Concurrent midurethral sling excision or lysis at the time of repeat sling for treatment of recurrent or persistent stress urinary incontinence.Int Urogynecol J. 2018 02; 29(2):285-290.IU
INTRODUCTION AND HYPOTHESIS
Limited evidence guides operative technique in primary midurethral sling (MUS) lysis or excision at the time of repeat sling placement for persistent or recurrent stress urinary incontinence (SUI). Our objective is to compare subjective improvement in patients undergoing repeat MUS placement with and without concurrent primary sling lysis or removal.
This was a retrospective cohort study with a prospective survey of patients who underwent two MUS placements for SUI at a single institution from January 1996 to December 2015. After patient identification, the electronic record was queried for demographic and perioperative data. Subjects then completed the Urogenital Distress Index, (UDI-6), Incontinence Severity Index (ISI), and the Incontinence Impact Questionnaire (IIQ-7). Subjects were also asked if they would choose to undergo repeat MUS surgery again.

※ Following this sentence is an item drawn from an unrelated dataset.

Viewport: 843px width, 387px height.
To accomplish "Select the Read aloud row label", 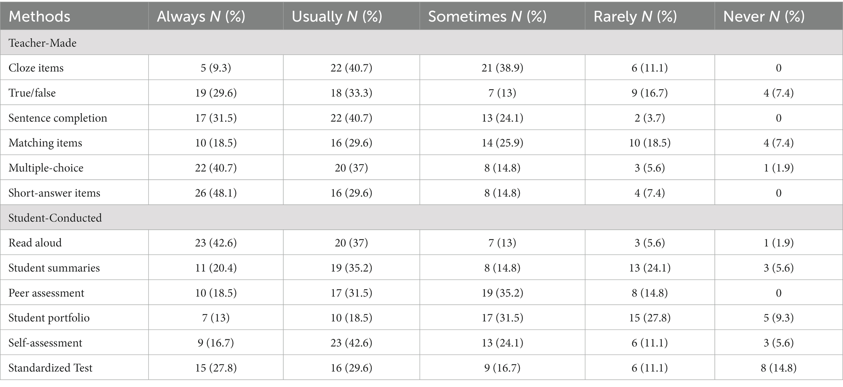I will coord(35,243).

Sixty-one patients were included. 17 out of 61 (28%) underwent concomitant primary sling lysis or excision, and 44 out of 61 (72%) did not. Fifty-seven percent (n = 35) completed the survey. Of the respondents, the median ISI score was 4 (1-8), with no difference between groups; 14 out of 35 (40%) reported the presence of bothersome urge incontinence, 11 out of 35 (31%) reported bothersome stress urinary incontinence, and 8 out of 35 (23%) reported symptoms of voiding dysfunction, with no difference between groups. 57% of patients (20 out of 35) would undergo repeat MUS placement again.
In a small cohort, concurrent excision of the primary sling at the time of repeat MUS did not improve subjective outcomes. Many patients reported urinary urgency and voiding symptoms, and only about half of patients would choose to undergo the surgery again if given the choice.